Con las compuertas de la riada de revelaciones sobre sus amoríos y sus negocios ya entreabiertas, Juan Carlos abdicó el 2 de junio de 2014 y sólo nueve días después el Congreso aprobó la ley orgánica, con sólo los votos del PP, que le concedió un aforamiento exprés por el que solo podría ser juzgado por el Tribunal Supremo. Pero esa renuncia no tapó el ruido de las cloacas.
La operación final que ha hundido al emérito partió de las cloacas de Villarejo en el Ministerio de Interior de Fernández Díaz
En realidad, fueron las operaciones de esas cloacas de Interior, que Público desveló a partir de 2015 –culminando con la publicación de las grabaciones secretas del ministro Fernández Díaz–, las que acabaron por sacarlo todo a relucir: en enero de 2017, este diario reveló que el comisario José Manuel Villarejo y sus cómplices en la brigada política de la cúpula policial estaban chantajeando a la Casa Real con tirar de la manta de los negocios del rey, difundiendo una grabación de Corinna que el comisario había entregado al periodista Manuel Cerdán para que la difundiese en el momento apropiado.
Año y medio más tarde, cuando Villarejo ya se veía desesperado sin poder salir de prisión, Cerdán publicó esa grabación en la web de Eduardo Inda.
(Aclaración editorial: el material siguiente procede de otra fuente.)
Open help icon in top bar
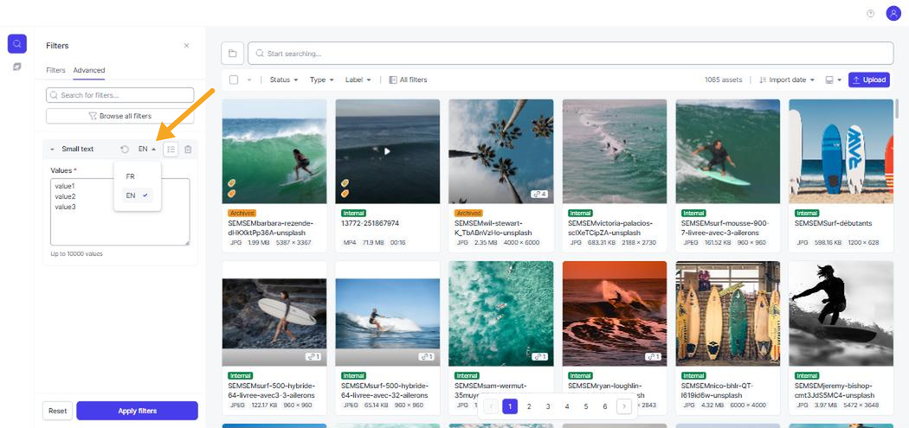This screenshot has width=909, height=428. click(870, 14)
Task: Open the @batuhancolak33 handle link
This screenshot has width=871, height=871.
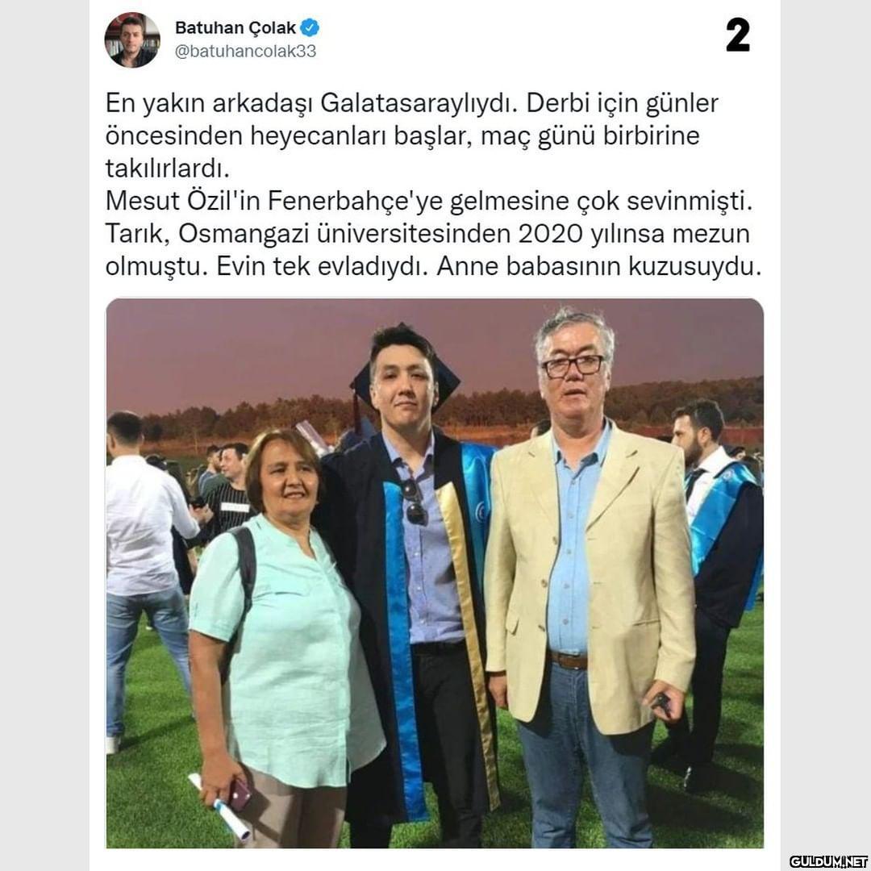Action: click(245, 51)
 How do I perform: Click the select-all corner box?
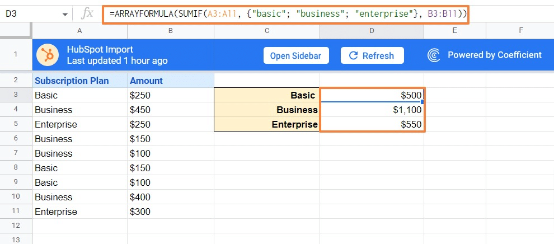(16, 30)
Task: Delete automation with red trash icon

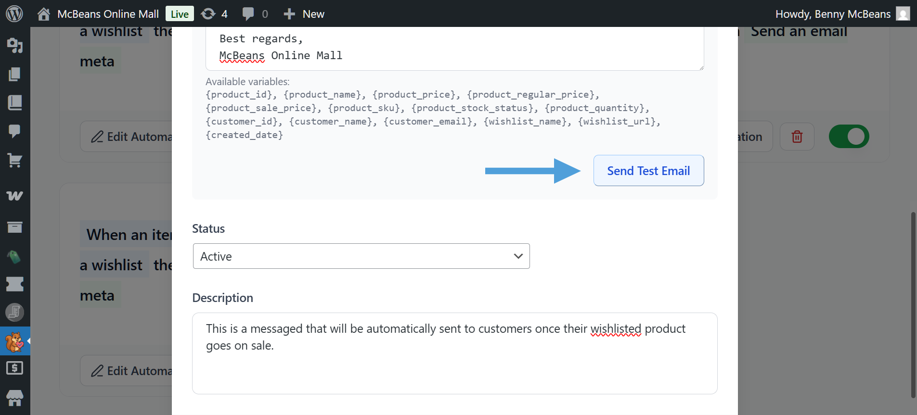Action: pyautogui.click(x=797, y=137)
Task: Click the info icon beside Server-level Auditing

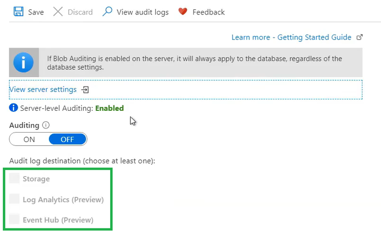Action: tap(13, 108)
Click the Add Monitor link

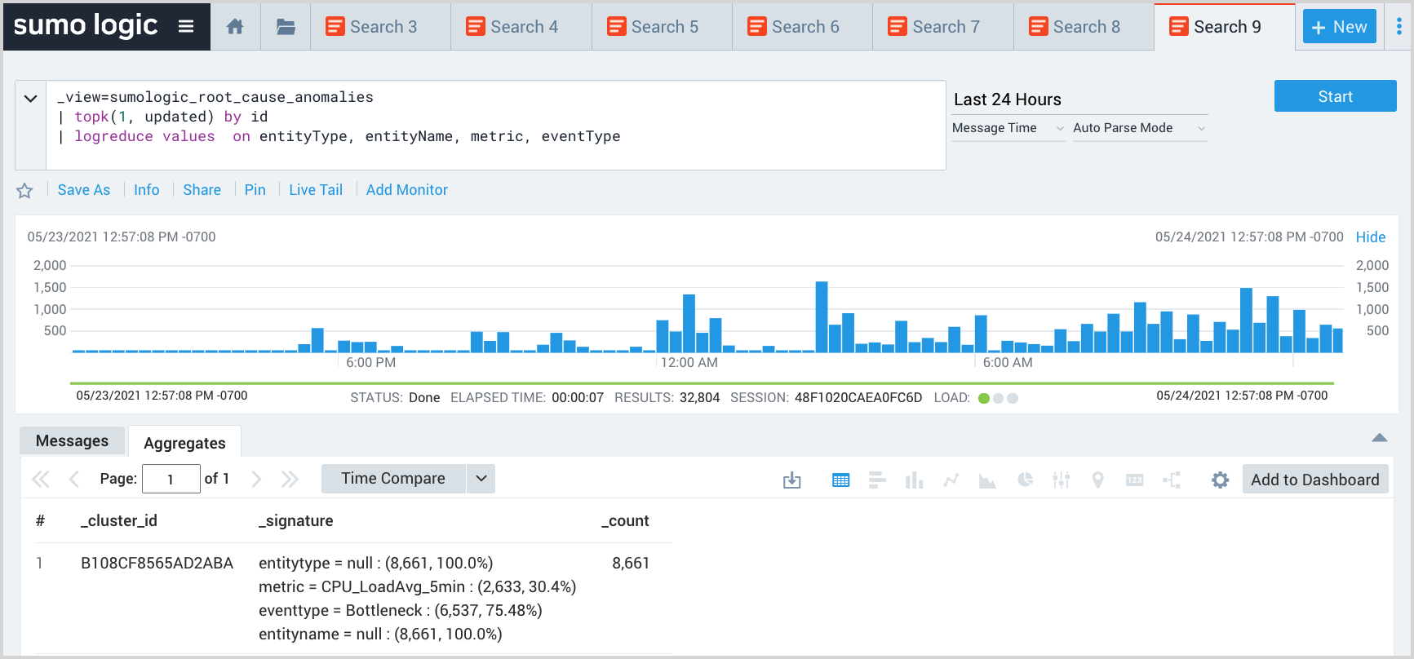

La bola de nieve había empezado a rodar y ya era imparable. A pesar de que la Audiencia Nacional decidió archivar esa pieza Carol en septiembre de 2018, las autoridades judiciales suizas emprendieron sus propias investigaciones por un posible delito de blanqueo.
Hasta que el pasado 3 de marzo estalló la bomba final con las revelaciones del diario suizo Tribune de Genève, pocos días después refrendadas por otra exclusiva del británico The Telegraph. El manto de silencio sostenido ya a duras penas por la prensa española se hizo jirones: tal como sospechábamos desde hacía muchos años Juan Carlos y Corinna formaban un dúo de comisionistas de nivel internacional, que hacían circular por paraísos fiscales, y al final se repartían, decenas de millones de euros en dinero negro.
Supuestas donaciones cruzadas del rey saudí, Abdullah bin Abdulaziz Al Saud, que regaló 90 millones de euros a su buen amigo el monarca emérito español, quien años después entregó 65 de esos millones a su examante Corinna. Y todo a través de una fundación en Panamá, con cuenta secreta en Suiza, de la que el propio Felipe VI era beneficiario.
Así que, el actual rey ha tenido que lavar la Corona, anunciando que renunciará a su herencia y eliminando la asignación de su padre como rey emérito, hoy apartado definitivamente de todo honor y retribución pública, tras ser reverenciado durante tantas décadas.